Tuesday, March 12, 2013

The Colchuck F#&% Up

On Thursday night I got a last minute invitation to try climb Triple Couloirs on Dragontail Peak that weekend. I really wanted to do this route and check out the Enchantment/Mt. Stuart region, having never been there before. I packed my stuff up that night, got up early and drove to Leavenworth the next morning. My partner arrived shortly after I did from Seattle. He had been up until 4am the night before at a concert and wasn't packed yet. Several hours later he was ready and we left the trailhead at 5:15pm. Our plan was to ski the 8.5 mile approach in and camp at Colchuck Lake. The terrain was rough and my partner, due to lack of sleep, lack of experience with his skis, and presence of a very unwieldy pack on his back, made slow progress. Seven hours later we were still not at the lake and stopped to set up camp. It was after midnight.
Looking up Mountaineer Creek from our campsite beneath Colchuck Lake.
 Needless to say, we did not get the alpine start that would have been necessary for climbing such a long alpine north face route on a sunny March day. We slept in to 11am. I was determined to go up and do something, anything, to salvage some of the time and gas money I had spent to get out there. My partner said he still needed to adjust his crampons for his boots so I went up to Colchuck Lake to wait for him.
Dragontail on the left and Colchuck on the right from Colchuck Lake.
Colchuck Lake is right beneath the north faces of Dragontail Peak and Colchuck Peak. These mountains rise more than 3,000ft above the lake in steep granite buttresses and spires. It is spectacular.
Closeup of the north face of Dragontail with the Triple Couloirs route marked.
Once the misbegotten partner showed up we crossed the frozen lake and began skiing up the slopes under the granite faces in time to see a party of four descending from the Triple Couloirs route. They said the route was not in shape, merely sugar snow on bare rock, making it impossible to climb. This made us feel somewhat better about fact that we had completely blown any chance we had at attempting it.
Under the north face of Dragontail, watching climbers retreat from the first couloir of the route (in the oval).

Close up of the four climbers down-climbing from the first couloir.
From the base of Dragontail we skinned up the Colchuck Glacier. My partner, tired and hungry, opted to stop halfway up. I continued to the col between Colchuck and Dragontail where I was greeted with an amazing view of Rainier to the south. I stashed my skis at the col and ran up to the summit of Colchuck Peak where I had an awesome view of Adams, Rainier, Stuart, and Glacier Peak, as well as almost every other craggy and glaciated summit in the Washington Cascades.
Looking south at Rainier from the Colchuck-Dragontail col.
Dragontail from the summit of Colchuck Peak.

The big north face of Mt. Stuart from Colchuck.
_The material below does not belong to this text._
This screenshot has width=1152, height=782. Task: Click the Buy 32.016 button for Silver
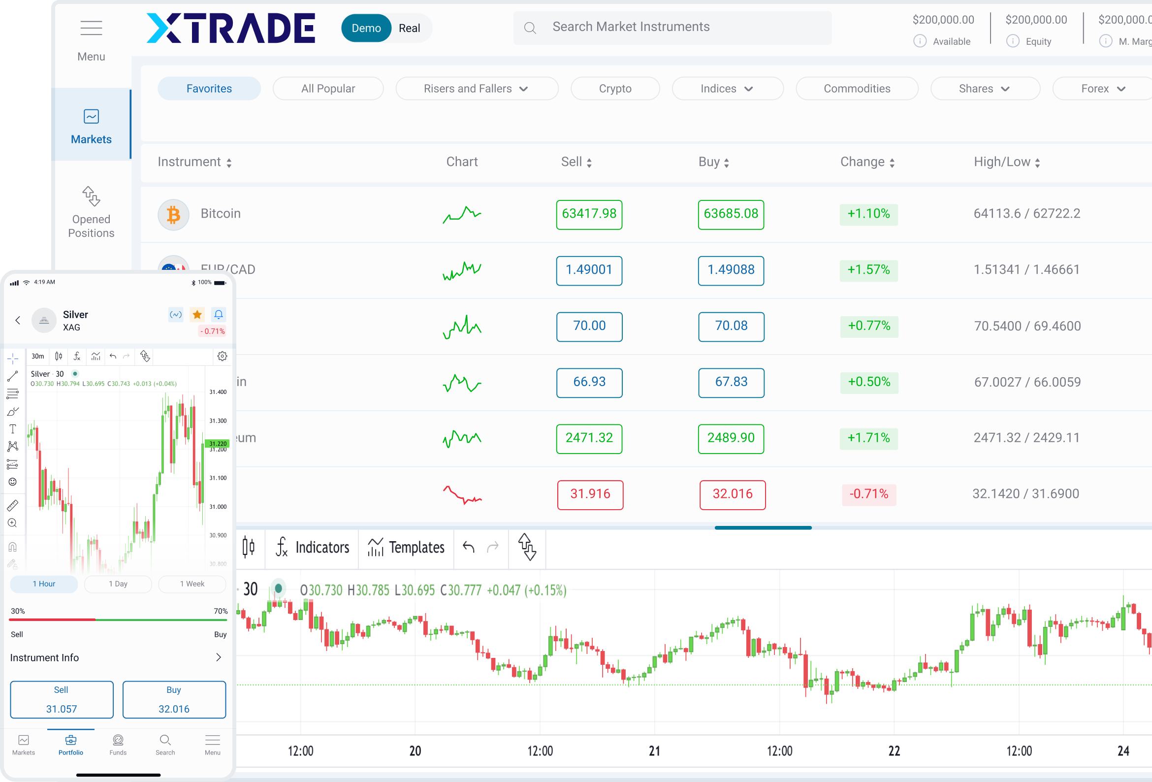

Glacier Peak from Colchuck.
I descended back to my skis and then skied the 2,500 vertical feet of sustained steep slopes back down the glacier to Colchuck Lake. Almost all of this run had 4-6 inches of dry powder on it. It was by far the best back country ski run I've ever had and almost made up for the past 24 hours.
Looking down the Colchuck Glacier to Colchuck Lake... getting ready to shred some gnars!
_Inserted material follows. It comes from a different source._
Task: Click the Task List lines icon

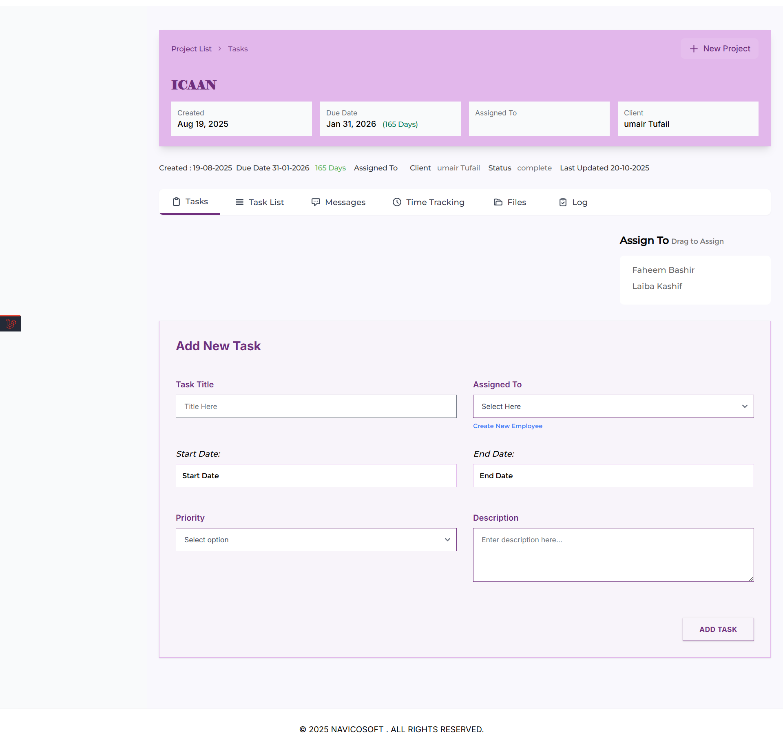Action: pos(239,202)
Looking back up at the col and the awesome ski descent I just had.

Once back at camp we settled in for an early night. I had not anticipated staying two nights but the ski out was not something we wished to repeat in the dark. I had little food but my partner offered to share his. We got up early the next morning. The 7.5-8 mile ski out to the car took a little less time on the way down, only six hours.
Skiing over bridges when the snow is higher than the hand railings is scary... this totally counts as 4th class right?

The partner crosses bridge #2... slowly.
Waiting is not my strong point. I'm a skinny guy and if I can't avoid a heavy pack altogether I like to go fast so I can get it off before it permanently alters my puny skeletal structure. I took off once we reached the last downhill section of road to the car. Here I unpacked, stretched and re-hydrated for half an hour before my partner arrived. I'm not sure what the trouble was on that last section but having watched him struggle for the past 3 days, I'd wager he fell over at least five times in that half hour.

The mountains from the Bavarian wonderland that is Leavenworth, WA.
We drove out to Leavenworth. From there I drove home to Bend, stopping in Yakima to pig out on tacos and ungodly amounts of pastry from a Mexican bakery. In the future I will be asking a lot more questions and spend more time on minor objectives before committing to a long alpine route with someone.

2 comments:

  1. Good to meet you up there, as I said on CC. Would you mind emailing me the photo of the four of us coming out of the couloir w/o the red circle?